Precision as a measure of predictability of missing links in real networks

Guillermo García-Pérez; Roya Aliakbarisani; Abdorasoul Ghasemi; M Ángeles Serrano

doi:10.1103/PhysRevE.101.052318

Precision as a measure of predictability of missing links in real networks

Phys Rev E. 2020 May;101(5-1):052318. doi: 10.1103/PhysRevE.101.052318.

Authors

Guillermo García-Pérez^{1

2}, Roya Aliakbarisani³, Abdorasoul Ghasemi³, M Ángeles Serrano^{4

5

6}

Affiliations

¹ QTF Centre of Excellence, Turku Centre for Quantum Physics, Department of Physics and Astronomy, University of Turku, FI-20014 Turun Yliopisto, Finland.
² Complex Systems Research Group, Department of Mathematics and Statistics, University of Turku, FI-20014 Turun Yliopisto, Finland.
³ Faculty of Computer Engineering, K. N. Toosi University of Technology, Tehran 1631714191, Iran.
⁴ Departament de Física de la Matèria Condensada, Universitat de Barcelona, Martí i Franquès 1, 08028 Barcelona, Spain.
⁵ Universitat de Barcelona Institute of Complex Systems (UBICS), Universitat de Barcelona, Barcelona, Spain.
⁶ ICREA, Pg.
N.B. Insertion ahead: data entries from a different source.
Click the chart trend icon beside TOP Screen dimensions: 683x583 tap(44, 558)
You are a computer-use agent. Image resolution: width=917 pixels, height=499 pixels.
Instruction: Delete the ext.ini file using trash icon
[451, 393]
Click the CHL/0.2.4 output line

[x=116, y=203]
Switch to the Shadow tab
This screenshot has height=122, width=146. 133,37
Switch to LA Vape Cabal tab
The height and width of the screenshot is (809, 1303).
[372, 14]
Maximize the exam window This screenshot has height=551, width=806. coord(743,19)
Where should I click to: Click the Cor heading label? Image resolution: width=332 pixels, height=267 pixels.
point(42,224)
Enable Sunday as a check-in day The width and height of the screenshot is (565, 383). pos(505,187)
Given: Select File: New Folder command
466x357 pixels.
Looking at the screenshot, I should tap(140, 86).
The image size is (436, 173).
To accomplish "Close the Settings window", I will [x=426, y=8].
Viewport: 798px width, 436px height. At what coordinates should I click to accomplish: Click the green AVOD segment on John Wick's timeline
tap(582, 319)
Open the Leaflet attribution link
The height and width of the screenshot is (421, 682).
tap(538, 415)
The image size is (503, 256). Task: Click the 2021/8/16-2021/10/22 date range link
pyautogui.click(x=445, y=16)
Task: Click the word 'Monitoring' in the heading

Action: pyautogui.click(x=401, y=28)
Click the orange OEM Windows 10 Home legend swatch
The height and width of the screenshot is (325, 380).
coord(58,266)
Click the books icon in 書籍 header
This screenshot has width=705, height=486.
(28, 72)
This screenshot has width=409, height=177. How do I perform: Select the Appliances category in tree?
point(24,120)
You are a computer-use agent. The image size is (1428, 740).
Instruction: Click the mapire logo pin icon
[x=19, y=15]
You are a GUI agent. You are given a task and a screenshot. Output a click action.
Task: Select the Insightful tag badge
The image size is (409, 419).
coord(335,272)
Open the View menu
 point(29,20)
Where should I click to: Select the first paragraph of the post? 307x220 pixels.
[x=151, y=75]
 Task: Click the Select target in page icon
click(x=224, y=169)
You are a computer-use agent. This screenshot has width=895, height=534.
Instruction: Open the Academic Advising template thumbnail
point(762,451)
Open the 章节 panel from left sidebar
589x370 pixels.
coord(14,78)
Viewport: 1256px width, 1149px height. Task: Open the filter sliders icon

Lluís Companys 23, E-08010 Barcelona, Spain.

PMID: 32575233
DOI: 10.1103/PhysRevE.101.052318

Abstract

Predicting missing links in real networks is an important open problem in network science to which considerable efforts have been devoted, giving as a result a vast plethora of link prediction methods in the literature. In this work, we take a different point of view on the problem and focus on predictability instead of prediction. By considering ensembles defined by well-known network models, we prove analytically that even the best possible link prediction method, given by the ensemble connection probabilities, yields a limited precision that depends quantitatively on the topological properties-such as degree heterogeneity, clustering, and community structure-of the ensemble. This suggests an absolute limitation to the predictability of missing links in real networks, due to the irreducible uncertainty arising from the random nature of link formation processes. We show that a predictability limit can be estimated in real networks, and we propose a method to approximate such a bound from real-world networks with missing links. The predictability limit gives a benchmark to gauge the quality of link prediction methods in real networks.